● **YOUR INSTRUCTIONS**
From the first entry to the last, transcribe everything exactly.

● **DATA EXTRACT**
● ● ● ● ●

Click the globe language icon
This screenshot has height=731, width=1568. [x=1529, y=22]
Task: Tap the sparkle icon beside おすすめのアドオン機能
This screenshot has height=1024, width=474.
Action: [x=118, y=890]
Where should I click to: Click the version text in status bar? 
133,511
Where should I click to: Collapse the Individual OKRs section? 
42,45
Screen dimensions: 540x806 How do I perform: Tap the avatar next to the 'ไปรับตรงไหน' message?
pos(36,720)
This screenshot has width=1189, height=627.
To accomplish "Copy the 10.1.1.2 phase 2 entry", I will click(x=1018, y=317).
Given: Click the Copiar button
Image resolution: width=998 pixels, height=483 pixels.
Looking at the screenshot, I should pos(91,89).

● ● ● ● ●

● **FINISHED EXERCISE**
Click the globe language icon
This screenshot has height=731, width=1568. [x=1529, y=22]
Task: Tap the sparkle icon beside おすすめのアドオン機能
This screenshot has height=1024, width=474.
Action: [x=118, y=890]
Where should I click to: Click the version text in status bar? 
133,511
Where should I click to: Collapse the Individual OKRs section? 
42,45
Screen dimensions: 540x806 How do I perform: Tap the avatar next to the 'ไปรับตรงไหน' message?
pos(36,720)
This screenshot has width=1189, height=627.
To accomplish "Copy the 10.1.1.2 phase 2 entry", I will click(x=1018, y=317).
Given: Click the Copiar button
Image resolution: width=998 pixels, height=483 pixels.
Looking at the screenshot, I should pos(91,89).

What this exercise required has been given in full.